Records from a dataset
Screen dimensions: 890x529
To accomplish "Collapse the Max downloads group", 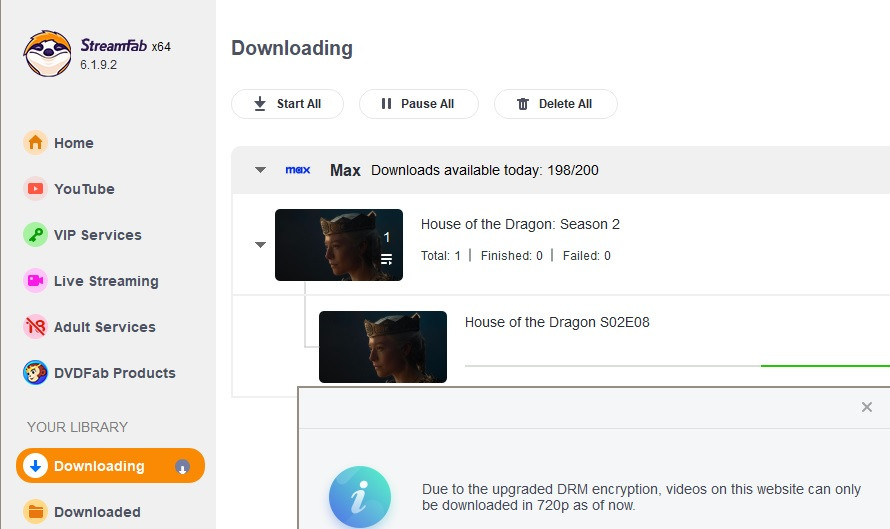I will point(260,170).
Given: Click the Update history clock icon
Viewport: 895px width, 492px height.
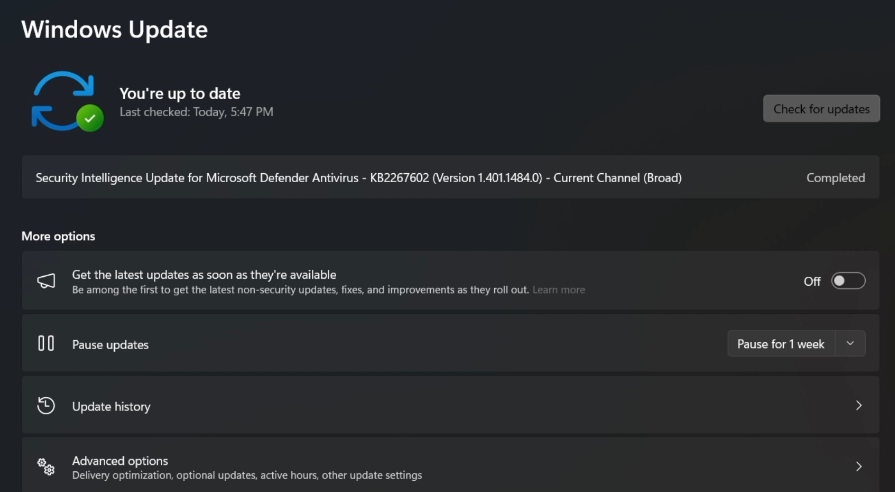Looking at the screenshot, I should [46, 406].
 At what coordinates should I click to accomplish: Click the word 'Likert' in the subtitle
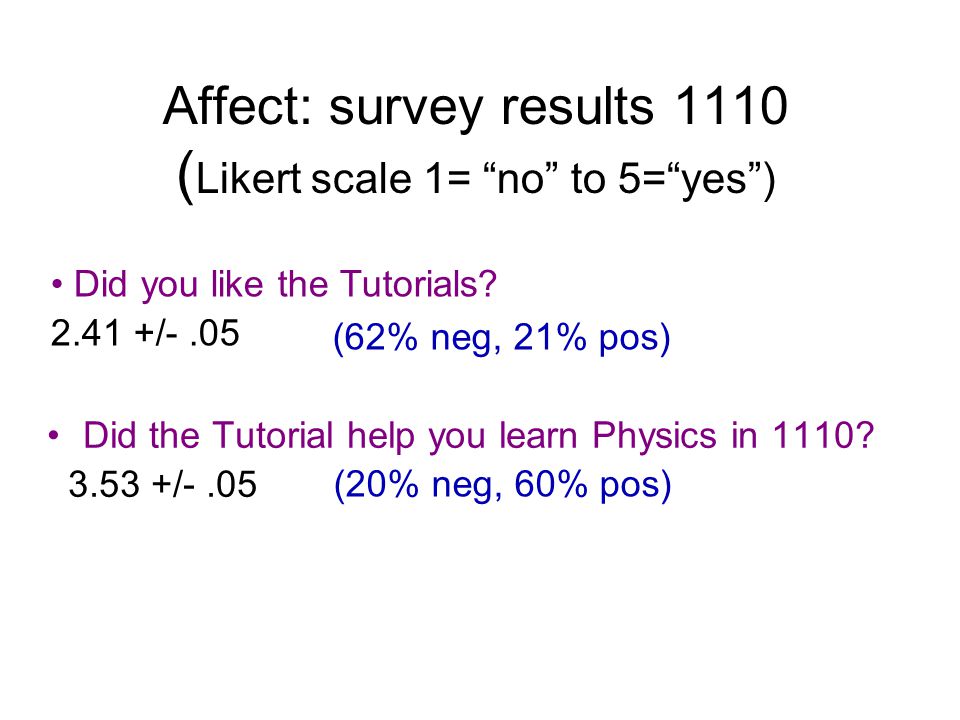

* Exercise objective
Reproduce each line of the entries in which the word "Click" is found.

* Solution for this exercise
Given: Click the Update history clock icon
 At what coordinates should I click to accomplish: Click the word 'Likert' in the subtitle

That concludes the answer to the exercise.